誰もが安心して住み続けられるまちづくり

みんなで学ぼうSDGs

2022/03/30 東京ほくと
産業と技術革新の基盤をつくろう

北海学園大学経済学部経済学科教授 上園 昌武



東京ほくとは、昨年度からSDGsのとりくみを事業所と地域で進めていく方針を打ち出しています。毎号1項目ずつSDGsの17のゴールについて学び、自分たちができることを共に考えていきましょう。
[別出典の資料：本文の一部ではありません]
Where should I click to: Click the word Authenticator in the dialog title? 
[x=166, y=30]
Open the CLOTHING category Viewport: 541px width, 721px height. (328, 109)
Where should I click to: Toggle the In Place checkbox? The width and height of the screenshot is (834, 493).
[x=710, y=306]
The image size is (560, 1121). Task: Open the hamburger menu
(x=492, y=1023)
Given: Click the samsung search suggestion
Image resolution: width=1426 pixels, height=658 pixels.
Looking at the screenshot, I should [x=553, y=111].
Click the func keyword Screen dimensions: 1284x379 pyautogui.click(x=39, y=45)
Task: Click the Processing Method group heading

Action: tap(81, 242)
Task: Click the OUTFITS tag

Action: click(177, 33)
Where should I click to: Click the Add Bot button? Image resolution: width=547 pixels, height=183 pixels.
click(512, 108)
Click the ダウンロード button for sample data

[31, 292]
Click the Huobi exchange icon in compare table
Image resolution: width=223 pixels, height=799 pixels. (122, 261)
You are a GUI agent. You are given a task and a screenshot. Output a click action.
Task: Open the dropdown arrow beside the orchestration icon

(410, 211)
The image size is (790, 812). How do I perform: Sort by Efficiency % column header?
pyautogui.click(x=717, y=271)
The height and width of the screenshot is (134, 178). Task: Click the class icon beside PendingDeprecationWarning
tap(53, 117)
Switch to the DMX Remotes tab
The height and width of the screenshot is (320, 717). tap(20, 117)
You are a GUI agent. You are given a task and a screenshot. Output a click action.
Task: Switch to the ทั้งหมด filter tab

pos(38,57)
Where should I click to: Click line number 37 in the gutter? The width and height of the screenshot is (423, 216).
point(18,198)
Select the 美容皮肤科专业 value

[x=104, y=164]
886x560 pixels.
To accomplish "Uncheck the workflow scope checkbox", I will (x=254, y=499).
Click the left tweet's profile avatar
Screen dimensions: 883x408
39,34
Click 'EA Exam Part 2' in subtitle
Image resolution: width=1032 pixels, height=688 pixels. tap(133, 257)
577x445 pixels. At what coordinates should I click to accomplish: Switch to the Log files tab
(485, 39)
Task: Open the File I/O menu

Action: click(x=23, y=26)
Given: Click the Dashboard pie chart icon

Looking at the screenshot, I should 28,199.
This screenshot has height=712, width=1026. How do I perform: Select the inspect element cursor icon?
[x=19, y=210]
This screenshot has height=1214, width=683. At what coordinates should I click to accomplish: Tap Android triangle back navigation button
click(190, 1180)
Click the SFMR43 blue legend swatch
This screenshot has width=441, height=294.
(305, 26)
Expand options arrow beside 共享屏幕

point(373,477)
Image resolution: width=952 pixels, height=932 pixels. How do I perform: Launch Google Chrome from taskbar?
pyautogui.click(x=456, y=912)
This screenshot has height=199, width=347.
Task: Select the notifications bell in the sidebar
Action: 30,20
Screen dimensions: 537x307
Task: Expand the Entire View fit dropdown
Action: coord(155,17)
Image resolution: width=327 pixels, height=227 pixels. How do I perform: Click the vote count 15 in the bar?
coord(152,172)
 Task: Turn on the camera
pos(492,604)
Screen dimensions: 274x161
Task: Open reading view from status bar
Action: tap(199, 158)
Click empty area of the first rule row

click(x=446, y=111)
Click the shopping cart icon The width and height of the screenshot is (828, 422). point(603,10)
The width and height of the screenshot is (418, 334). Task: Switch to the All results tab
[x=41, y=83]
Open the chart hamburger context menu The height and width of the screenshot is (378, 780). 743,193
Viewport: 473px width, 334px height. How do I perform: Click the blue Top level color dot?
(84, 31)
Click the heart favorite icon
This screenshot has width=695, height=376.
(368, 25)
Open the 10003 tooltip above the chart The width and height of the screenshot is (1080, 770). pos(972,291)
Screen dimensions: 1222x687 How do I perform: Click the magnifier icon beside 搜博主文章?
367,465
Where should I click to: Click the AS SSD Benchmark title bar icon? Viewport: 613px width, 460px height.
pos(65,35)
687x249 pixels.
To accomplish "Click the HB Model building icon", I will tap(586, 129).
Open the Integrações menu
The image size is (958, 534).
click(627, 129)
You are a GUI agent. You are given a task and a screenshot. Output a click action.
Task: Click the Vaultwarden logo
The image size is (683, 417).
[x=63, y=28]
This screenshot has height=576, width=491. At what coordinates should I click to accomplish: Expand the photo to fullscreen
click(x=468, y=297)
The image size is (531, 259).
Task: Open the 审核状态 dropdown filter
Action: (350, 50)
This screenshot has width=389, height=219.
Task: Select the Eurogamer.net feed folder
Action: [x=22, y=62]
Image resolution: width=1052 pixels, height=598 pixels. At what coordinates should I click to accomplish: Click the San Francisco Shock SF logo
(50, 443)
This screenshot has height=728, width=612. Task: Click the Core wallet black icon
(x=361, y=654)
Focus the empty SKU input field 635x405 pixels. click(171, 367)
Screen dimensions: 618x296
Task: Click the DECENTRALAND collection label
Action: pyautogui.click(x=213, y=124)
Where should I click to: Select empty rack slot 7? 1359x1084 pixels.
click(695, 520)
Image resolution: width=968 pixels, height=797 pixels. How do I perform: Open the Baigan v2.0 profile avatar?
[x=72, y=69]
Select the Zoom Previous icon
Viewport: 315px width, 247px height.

世界は気候危機に直面している。最新の研究によると、昨今の気象災害の頻発は、地球温暖化の進行が強く関わっているという。
1・5度の気温上昇に抑制するためには、2030年までにCO2排出量を60%以上削減する必要がある。そのため、エネルギー消費量の削減と再生可能エネルギーへの転換によって、脱炭素社会を早急に構築することが求められている。
さて、皆さんにとって「気候変動対策は生活の質にどのような影響を与える」と考えるだろうか。2015年の世界79か国、1万人を対象とした意識調査によると、世界の人々の66%が「生活の質を高める」と答えたのに対し、日本人の60%が「生活の質を脅かす」と回答した。 では、なぜ日本人は気候変動対策に否定的な意見を持つのだろうか。その要因として「我慢の省エネ」が強く影響していると推察される。省エネ行動と聞くと、冷暖房の設定を高く低く設定することを思い浮かべるだろう。これを実践すると、夏に暑く、冬に寒く過ごすことになり、不快で苦痛を伴うので「生活の質を脅かす」ことになる。
それに対して建築物の断熱対策は、居住空間を冬に温かく夏に涼しくするので、快適で「生活の質を高める」ことになる。欧州では、断熱対策は冷暖房のエネルギー消費量とCO2排出量を減らすので、主要な気候変動対策と位置づけられている。機密性が高い断熱材や三重窓はすでに商業化された技術であり、新改築の標準設備となっている。
またドイツでは、国の助成金が呼び水となって、毎年数兆円規模の省エネリフォーム市場が生まれ、30万人の雇用が創出されたという。さらに、公営団地を省エネリフォームすることで、低所得者の光熱費を削減する福祉対策にもつなげられている。こうした省エネリフォームは、CO2排出削減、経済効果、福祉を統合した「生活の質を高める」とりくみである。
日本では、気候変動対策が経済効果をもたらすことにようやく着目されるようになったが、「生活の質を高める」という視点が抜けているようにみえる。東京には、多くの公営住宅や賃貸住宅がある。ドイツのような省エネリフォーム政策が、賃貸住宅に住む社会的な弱者の生活水準を引き上げるとともに、住宅・建築産業の活況を導くはずである。脱炭素社会の構築は、様々な社会経済課題を同時に解決するチャンスと捉えるべきである。